A couple of weeks after the new year, my fiance lost his grandfather and about a week and a half later, I got news that one of my best friends died in a car accident. And still we had to continue forward, knowing that we had to move soon. As rough as it has been, that’s life. I miss my friend dearly and my heart aches to speak to her again or hug her again, but I know I can’t continue to cry every day. She wouldn’t want me to.
I’ve learned a lot in being away from everything I find familiar, a lot about myself, the world, and everything around me. I feel I have learned to appreciate the people that I have in my life; the ones that stick around. I’ve learned to never force a relationship with someone, friendship or otherwise. If it’s not there then it’s just not there. Those relationships that come naturally and stick around deserve as much appreciation as I can show, because those are rare in this world.

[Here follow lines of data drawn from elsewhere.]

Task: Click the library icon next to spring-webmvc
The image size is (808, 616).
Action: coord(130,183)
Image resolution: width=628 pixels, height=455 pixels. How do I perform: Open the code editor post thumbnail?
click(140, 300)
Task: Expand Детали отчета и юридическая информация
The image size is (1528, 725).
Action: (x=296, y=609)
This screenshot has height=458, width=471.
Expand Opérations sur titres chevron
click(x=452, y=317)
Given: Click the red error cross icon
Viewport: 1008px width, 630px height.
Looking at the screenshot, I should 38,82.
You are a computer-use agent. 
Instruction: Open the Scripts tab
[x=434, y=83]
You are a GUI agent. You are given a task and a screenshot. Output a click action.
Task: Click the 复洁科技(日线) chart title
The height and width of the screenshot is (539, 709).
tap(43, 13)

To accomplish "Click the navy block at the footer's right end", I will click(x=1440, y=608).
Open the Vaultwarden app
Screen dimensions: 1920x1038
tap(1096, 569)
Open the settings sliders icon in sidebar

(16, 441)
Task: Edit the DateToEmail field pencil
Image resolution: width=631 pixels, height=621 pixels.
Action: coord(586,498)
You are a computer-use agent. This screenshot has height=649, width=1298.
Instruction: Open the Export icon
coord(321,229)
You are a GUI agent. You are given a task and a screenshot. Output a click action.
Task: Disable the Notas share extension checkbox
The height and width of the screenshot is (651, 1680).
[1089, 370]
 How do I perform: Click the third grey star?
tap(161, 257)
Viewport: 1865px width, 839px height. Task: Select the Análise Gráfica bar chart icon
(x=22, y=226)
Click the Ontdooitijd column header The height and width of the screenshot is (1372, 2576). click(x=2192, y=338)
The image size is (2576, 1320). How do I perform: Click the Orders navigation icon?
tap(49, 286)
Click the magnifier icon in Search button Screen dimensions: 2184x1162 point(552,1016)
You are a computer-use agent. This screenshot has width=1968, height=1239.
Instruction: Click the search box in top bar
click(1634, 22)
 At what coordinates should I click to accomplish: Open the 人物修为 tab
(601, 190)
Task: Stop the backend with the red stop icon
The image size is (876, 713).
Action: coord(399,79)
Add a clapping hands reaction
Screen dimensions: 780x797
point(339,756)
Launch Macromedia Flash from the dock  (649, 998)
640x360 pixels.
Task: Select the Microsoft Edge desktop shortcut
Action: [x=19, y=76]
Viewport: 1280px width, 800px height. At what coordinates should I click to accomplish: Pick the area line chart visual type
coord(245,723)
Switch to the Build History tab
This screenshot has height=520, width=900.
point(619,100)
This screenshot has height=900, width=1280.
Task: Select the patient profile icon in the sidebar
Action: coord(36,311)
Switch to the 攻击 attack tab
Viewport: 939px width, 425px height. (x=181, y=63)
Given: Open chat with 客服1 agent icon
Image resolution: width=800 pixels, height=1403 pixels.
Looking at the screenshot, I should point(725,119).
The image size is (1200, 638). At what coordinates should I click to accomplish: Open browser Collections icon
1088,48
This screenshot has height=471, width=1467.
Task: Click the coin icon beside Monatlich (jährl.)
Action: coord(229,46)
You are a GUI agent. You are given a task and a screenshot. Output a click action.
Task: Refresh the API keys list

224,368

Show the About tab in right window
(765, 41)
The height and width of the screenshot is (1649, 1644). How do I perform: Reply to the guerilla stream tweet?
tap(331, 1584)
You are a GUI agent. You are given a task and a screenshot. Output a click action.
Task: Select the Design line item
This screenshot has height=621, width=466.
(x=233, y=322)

And then with all the loss we have experienced. Everything has happened so quickly. Suddenly relationships that you weren’t ready to give up, literally drop out of existence. You realize how much that part of your life meant to you because now you don’t have them. This has forced me into a mindset of appreciating those around me, like the old saying says, “You never know what you have until it’s gone.” It puts every other relationship into perspective. Have I fully appreciated their existence, their affect on myself and the world around them? It’s causing a lot of changes in my communication with those around me, both close and not as close.
R.I.P. Charles Kestner- You loved my mother unconditionally and never stopped
R.I.P. Hayley McHam Byrd- I wish I could write something here that would show the appropriate appreciation. I can’t express how much I miss you.